Fragmento del texto –
▬▬▬▬▬▬▬▬▬▬

Muchas cuentas en Twitter lo que tienen es eso: imágenes de un pasado irrecuperable. Yo también las sigo, las de Caracas, las de Valencia y las de Montreal, por mi interés de siempre en la perspectiva histórica y mi antigua obsesión por las mecánicas del cambio. 

Pero las fotos del presente hablan de decadencia urbana, de depredación del espacio público, y también de ciudades que aguantan esta pela, que son capaces de trascender el horror de las pérdidas y la frustración ante la hasta ahora imposibilidad de solucionar las crisis.  

Son postales de la ciudad recobrada, arrancadas de las manos del apocalipsis, del exilio, de la derrota definitiva. 

Son una galería colectiva en la que nosotros los emigrados, y ustedes los que están allá, queremos ponernos de acuerdo en que esas ciudades siguen siendo nuestras. 

Por supuesto que las ciudades no son de nadie, ni de sus alcaldes, ni de sus ejércitos, ni de sus delincuentes, ni de sus poderosos, pero uno siente que son de uno, uno se aferra a la ilusión de que la pertenencia es bilateral, mutua, que así como uno es de una ciudad (yo soy de Caracas y de Valencia), ella también es de uno. 

Y ver en esa pantalla que esas ciudades nuestras están ahí, que todavía son capaces de albergar milagro y asombro, que todavía pueden provocar la emoción que una ciudad debe provocar para llamarse tal —ganas de visitarla—, es como darnos cuenta de que no las hemos perdido.

Han cambiado, pero no han muerto. Han sufrido, pero no han sucumbido. Nuestras ciudades no han caído, no han sido derribadas.

Cada uno deberá ver si, aun cuando la vida que tuvimos en ellas ya no es posible, otra vida digna de ser vivida es o será posible en el futuro. 

Por lo que algunos de nosotros las admiramos entonces de lejos en esas postales, preguntándonos, o sospechando, si algún día volveremos pero para no irnos más.

▬▬▬▬▬▬▬▬▬▬

Consigna A –
Devuelve sin cambios el pasaje del fragmento sobre las ciudades que comienza en las palabras "Por lo que algunos" y termina después de "no irnos más.".
Consigna B –
Enumera todas las ciudades que se nombran en el fragmento sobre las ciudades.
Consigna C –
Responde estas preguntas según el fragmento sobre las ciudades:
(i) ¿En qué red social sigue quien escribe cuentas con imágenes de un pasado irrecuperable?
(ii) ¿Qué emoción debe provocar una ciudad para llamarse tal?
(iii) ¿De qué ciudades dice ser quien escribe?

Líneas proporcionadas –

▬▬▬▬▬▬▬▬▬▬

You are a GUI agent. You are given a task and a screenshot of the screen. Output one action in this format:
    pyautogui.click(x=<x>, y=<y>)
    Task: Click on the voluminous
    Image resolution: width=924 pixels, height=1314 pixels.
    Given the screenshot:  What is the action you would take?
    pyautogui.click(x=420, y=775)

▬▬▬▬▬▬▬▬▬▬

Respuesta A –
Por lo que algunos de nosotros las admiramos entonces de lejos en esas postales, preguntándonos, o sospechando, si algún día volveremos pero para no irnos más.

Respuesta B –
Caracas
Valencia
Montreal

Respuesta C –
(i) En Twitter.
(ii) Ganas de visitarla.
(iii) De Caracas y de Valencia.